Source data:

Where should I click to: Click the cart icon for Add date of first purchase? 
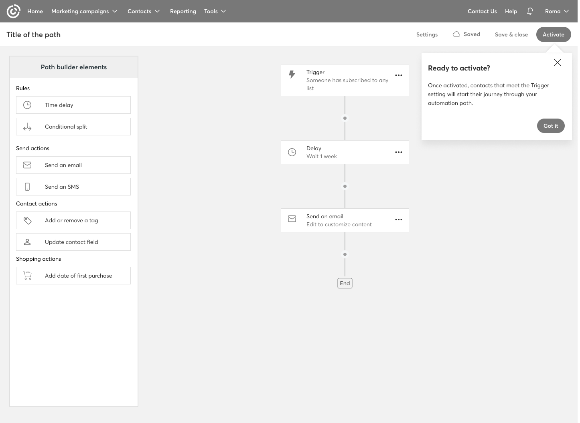tap(27, 276)
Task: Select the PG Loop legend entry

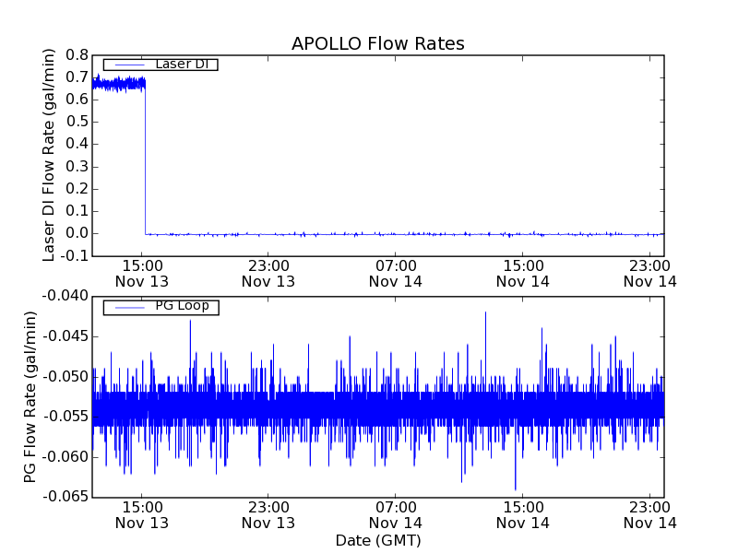Action: pos(181,306)
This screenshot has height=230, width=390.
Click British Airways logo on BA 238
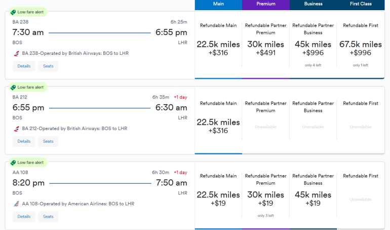pos(16,53)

Activity: Retype the records verbatim, excluding each image they hold.

Solution:
Where should I click to: Click the cart icon for Add date of first purchase? 
tap(27, 276)
Task: Select the PG Loop legend entry

Action: pos(181,306)
This screenshot has height=230, width=390.
Click British Airways logo on BA 238
pos(16,53)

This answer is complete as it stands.